§ Поставленная задача:
Выведите целиком и дословно приведённый ниже фрагмент о последнем годе жизни Сен-Мартена.

В последний год жизни Сен-Мартен всё меньше выходит из дома. Он печален, но его печаль «светла»: «она придаёт мне и внешне и внутренне только цвет розы, [цвет самой жизни]» [22] (me rend intérieurement et extérieurement tout couleur de rose) [MP. № 1105]. Этот год щедр на новых знакомых, среди которых был Жан-Батист Жанс (1755–1840) [MP. № 1136], архивист и биограф, автор «Биографической заметки» о нём [Gence 1824]. 27 января 1803 г. Сен-Мартен обедает с известным писателем Рене де Шатобрианом (1768–1848), который на него производит очень приятное впечатление:
«Я бы немало приобрёл, с ним познакомившись раньше. Единственный литератор и одновременно порядочный человек, с кем нахожусь в одном обществе с тех пор, как родился» [MP № 1095].

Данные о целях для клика
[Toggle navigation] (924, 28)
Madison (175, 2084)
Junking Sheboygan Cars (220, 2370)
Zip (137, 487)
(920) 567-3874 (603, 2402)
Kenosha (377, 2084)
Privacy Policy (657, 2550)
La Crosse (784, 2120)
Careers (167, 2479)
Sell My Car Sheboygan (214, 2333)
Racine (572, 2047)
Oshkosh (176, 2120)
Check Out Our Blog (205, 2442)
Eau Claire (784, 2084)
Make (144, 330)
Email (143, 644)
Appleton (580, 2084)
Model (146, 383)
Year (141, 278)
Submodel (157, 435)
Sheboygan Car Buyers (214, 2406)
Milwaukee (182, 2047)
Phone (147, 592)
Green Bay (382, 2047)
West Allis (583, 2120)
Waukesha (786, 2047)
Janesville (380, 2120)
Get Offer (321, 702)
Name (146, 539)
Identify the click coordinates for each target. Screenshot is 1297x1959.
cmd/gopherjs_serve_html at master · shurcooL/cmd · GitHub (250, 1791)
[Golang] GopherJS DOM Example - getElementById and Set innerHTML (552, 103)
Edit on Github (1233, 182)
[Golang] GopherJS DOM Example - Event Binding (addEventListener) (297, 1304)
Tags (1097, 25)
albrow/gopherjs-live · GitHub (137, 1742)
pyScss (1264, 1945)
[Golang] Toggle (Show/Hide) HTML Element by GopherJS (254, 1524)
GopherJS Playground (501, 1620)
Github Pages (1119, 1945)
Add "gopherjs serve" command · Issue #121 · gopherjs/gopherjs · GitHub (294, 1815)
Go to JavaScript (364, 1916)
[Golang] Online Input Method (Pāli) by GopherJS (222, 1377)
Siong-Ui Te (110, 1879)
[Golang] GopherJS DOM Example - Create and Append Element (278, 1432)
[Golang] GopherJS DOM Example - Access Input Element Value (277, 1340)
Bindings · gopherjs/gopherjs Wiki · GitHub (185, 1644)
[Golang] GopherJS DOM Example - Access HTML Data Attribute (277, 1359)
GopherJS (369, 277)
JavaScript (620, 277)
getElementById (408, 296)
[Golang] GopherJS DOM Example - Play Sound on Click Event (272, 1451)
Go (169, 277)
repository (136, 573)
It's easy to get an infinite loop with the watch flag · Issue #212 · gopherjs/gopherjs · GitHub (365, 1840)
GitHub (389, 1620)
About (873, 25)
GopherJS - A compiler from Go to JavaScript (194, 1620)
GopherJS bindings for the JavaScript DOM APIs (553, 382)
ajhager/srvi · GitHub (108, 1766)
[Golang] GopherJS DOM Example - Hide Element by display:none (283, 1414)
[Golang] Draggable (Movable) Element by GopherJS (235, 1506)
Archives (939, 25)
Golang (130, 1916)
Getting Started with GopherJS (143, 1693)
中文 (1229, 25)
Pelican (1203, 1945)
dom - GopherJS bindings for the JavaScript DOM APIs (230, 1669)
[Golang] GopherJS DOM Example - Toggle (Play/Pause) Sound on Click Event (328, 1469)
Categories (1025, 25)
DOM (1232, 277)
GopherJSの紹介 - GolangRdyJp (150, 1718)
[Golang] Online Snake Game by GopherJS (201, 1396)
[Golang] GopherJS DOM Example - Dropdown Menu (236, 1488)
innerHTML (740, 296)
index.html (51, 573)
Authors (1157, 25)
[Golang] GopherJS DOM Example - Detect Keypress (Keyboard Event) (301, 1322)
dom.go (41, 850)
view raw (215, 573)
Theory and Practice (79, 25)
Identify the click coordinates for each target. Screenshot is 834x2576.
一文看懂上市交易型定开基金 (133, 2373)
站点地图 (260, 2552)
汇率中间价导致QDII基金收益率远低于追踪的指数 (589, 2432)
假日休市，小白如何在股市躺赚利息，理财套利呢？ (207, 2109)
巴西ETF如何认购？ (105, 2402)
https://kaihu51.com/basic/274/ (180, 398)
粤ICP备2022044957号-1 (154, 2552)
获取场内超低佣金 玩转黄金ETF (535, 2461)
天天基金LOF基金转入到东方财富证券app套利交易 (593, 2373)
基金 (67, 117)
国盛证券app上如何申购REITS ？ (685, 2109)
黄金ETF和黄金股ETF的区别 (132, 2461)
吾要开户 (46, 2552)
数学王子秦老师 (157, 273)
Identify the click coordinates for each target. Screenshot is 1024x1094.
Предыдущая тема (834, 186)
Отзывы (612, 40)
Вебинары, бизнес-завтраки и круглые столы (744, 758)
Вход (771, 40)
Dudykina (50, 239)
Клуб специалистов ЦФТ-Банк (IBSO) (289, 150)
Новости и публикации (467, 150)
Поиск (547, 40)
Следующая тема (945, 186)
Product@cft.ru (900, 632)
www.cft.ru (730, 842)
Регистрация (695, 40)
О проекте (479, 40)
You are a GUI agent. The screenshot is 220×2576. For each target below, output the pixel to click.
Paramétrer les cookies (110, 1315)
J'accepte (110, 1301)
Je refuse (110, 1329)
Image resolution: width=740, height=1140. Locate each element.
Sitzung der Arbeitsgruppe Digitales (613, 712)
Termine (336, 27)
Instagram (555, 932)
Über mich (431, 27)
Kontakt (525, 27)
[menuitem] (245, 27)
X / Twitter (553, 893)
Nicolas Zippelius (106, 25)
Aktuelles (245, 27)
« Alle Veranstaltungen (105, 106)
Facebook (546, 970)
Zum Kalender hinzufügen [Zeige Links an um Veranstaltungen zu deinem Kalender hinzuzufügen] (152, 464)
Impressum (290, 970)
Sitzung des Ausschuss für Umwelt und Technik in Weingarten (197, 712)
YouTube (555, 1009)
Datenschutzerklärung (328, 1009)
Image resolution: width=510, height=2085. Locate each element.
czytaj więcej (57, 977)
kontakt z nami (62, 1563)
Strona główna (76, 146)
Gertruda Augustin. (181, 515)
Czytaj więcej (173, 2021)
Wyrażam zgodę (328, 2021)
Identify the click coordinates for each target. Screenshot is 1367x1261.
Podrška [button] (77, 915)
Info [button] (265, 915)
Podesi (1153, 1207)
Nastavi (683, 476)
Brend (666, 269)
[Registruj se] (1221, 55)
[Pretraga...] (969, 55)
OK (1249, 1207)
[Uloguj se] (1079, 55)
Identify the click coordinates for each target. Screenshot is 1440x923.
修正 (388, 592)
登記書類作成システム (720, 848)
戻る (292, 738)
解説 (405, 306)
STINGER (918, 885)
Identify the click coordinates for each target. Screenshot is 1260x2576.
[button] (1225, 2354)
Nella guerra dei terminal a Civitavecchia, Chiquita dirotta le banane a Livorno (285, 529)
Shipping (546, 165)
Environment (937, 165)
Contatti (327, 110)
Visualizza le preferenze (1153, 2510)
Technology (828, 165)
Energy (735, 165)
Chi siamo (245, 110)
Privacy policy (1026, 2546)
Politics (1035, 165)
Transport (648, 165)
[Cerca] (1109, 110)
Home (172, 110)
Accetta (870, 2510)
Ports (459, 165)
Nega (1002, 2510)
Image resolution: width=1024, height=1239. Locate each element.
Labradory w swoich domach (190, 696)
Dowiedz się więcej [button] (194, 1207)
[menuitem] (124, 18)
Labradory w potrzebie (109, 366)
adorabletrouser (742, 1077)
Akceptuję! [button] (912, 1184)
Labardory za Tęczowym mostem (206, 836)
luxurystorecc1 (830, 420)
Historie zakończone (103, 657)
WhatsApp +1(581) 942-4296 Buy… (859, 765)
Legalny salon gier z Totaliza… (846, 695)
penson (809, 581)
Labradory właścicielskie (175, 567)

§ Решение:
В последний год жизни Сен-Мартен всё меньше выходит из дома. Он печален, но его печаль «светла»: «она придаёт мне и внешне и внутренне только цвет розы, [цвет самой жизни]» [22] (me rend intérieurement et extérieurement tout couleur de rose) [MP. № 1105]. Этот год щедр на новых знакомых, среди которых был Жан-Батист Жанс (1755–1840) [MP. № 1136], архивист и биограф, автор «Биографической заметки» о нём [Gence 1824]. 27 января 1803 г. Сен-Мартен обедает с известным писателем Рене де Шатобрианом (1768–1848), который на него производит очень приятное впечатление:
«Я бы немало приобрёл, с ним познакомившись раньше. Единственный литератор и одновременно порядочный человек, с кем нахожусь в одном обществе с тех пор, как родился» [MP № 1095].